Trigonometric Ratios in Right Triangles

In a right triangle, the trigonometric ratios relate the angles to the lengths of the sides. The primary ratios are:

• Sine ($\sin$): the ratio of the length of the opposite side to the length of the hypotenuse.
• Cosine ($\cos$): the ratio of the length of the adjacent side to the length of the hypotenuse.
• Tangent ($\tan$): the ratio of the length of the opposite side to the length of the adjacent side.

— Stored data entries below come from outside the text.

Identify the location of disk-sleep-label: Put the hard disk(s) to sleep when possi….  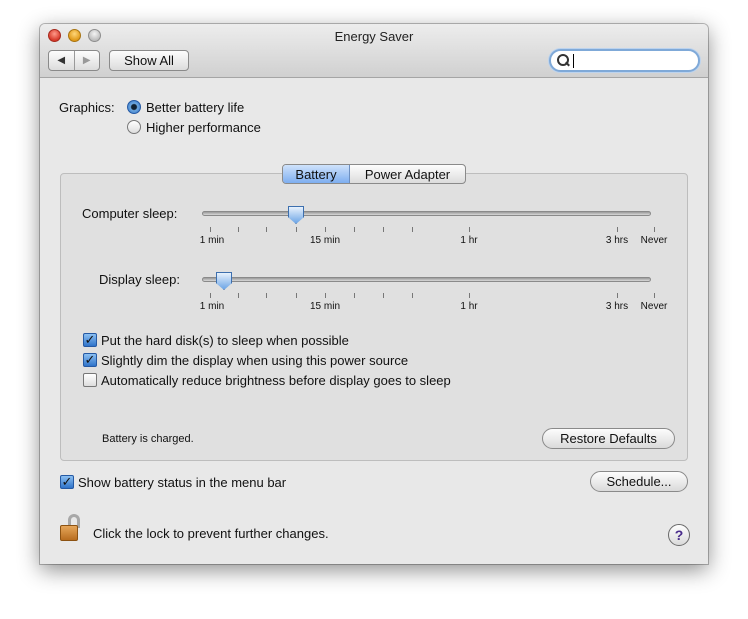
(225, 340).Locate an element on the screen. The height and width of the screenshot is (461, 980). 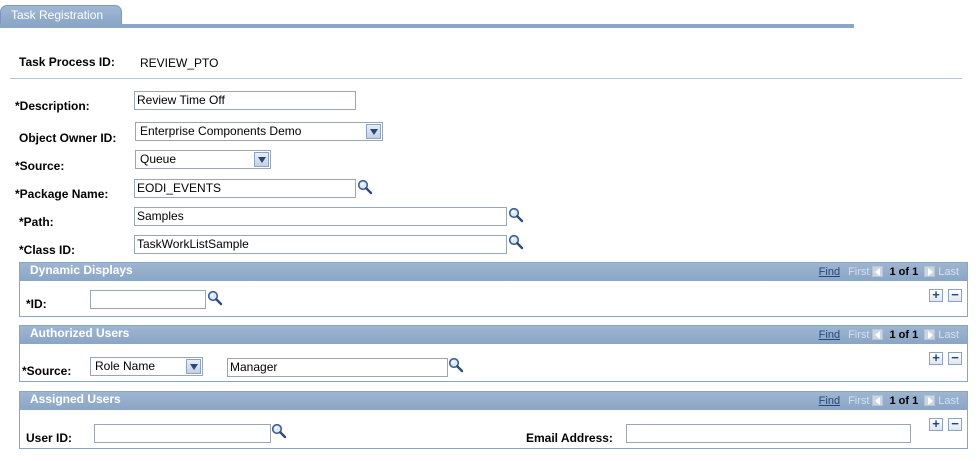
object-owner-select: Enterprise Components Demo is located at coordinates (259, 132).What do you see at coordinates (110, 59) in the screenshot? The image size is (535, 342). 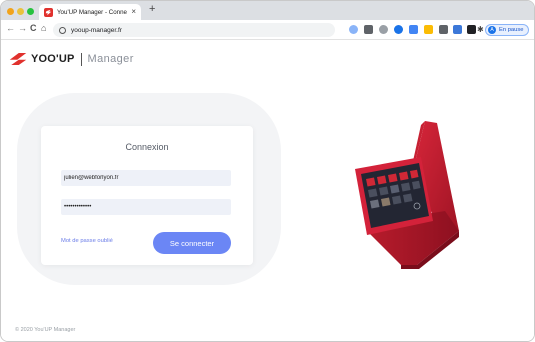 I see `brand-product: Manager` at bounding box center [110, 59].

These ratios can be remembered using the acronym SOH-CAH-TOA:

• SOH: $\sin(\theta) = \frac{\text{opposite}}{\text{hypotenuse}}$
• CAH: $\cos(\theta) = \frac{\text{adjacent}}{\text{hypotenuse}}$
• TOA: $\tan(\theta) = \frac{\text{opposite}}{\text{adjacent}}$

Example Problem

Find the sine, cosine, and tangent of a right triangle with an angle $\theta$ where the opposite side is 3 units and the hypotenuse is 5 units.

1. Identify the sides:
   Opposite = 3, Hypotenuse = 5
2. Calculate sine:
   $\sin(\theta) = \frac{\text{opposite}}{\text{hypotenuse}} = \frac{3}{5}$
3. Calculate cosine:
   First, find the adjacent side using the Pythagorean theorem:
   $\text{adjacent}^{2} + 3^{2} = 5^{2}$
   $\text{adjacent}^{2} + 9 = 25$
   $\text{adjacent}^{2} = 16$
   $\text{adjacent} = 4$
   Now calculate cosine:
   $\cos(\theta) = \frac{\text{adjacent}}{\text{hypotenuse}} = \frac{4}{5}$
4. Calculate tangent:
   $\tan(\theta) = \frac{\text{opposite}}{\text{adjacent}} = \frac{3}{4}$

Thus, for the angle $\theta$:

• $\sin(\theta) = \frac{3}{5}$
• $\cos(\theta) = \frac{4}{5}$
• $\tan(\theta) = \frac{3}{4}$

Key Questions

• What is the sine of an angle in a right triangle?
• How do you find the cosine ratio?
• What relationship does the tangent ratio have with the opposite and adjacent sides?
• How can the Pythagorean theorem be used to find the missing side?
• What are some real-world applications of trigonometric ratios?

Keywords

• Sine
• Cosine
• Tangent

• Right Triangle
• Trigonometric Ratios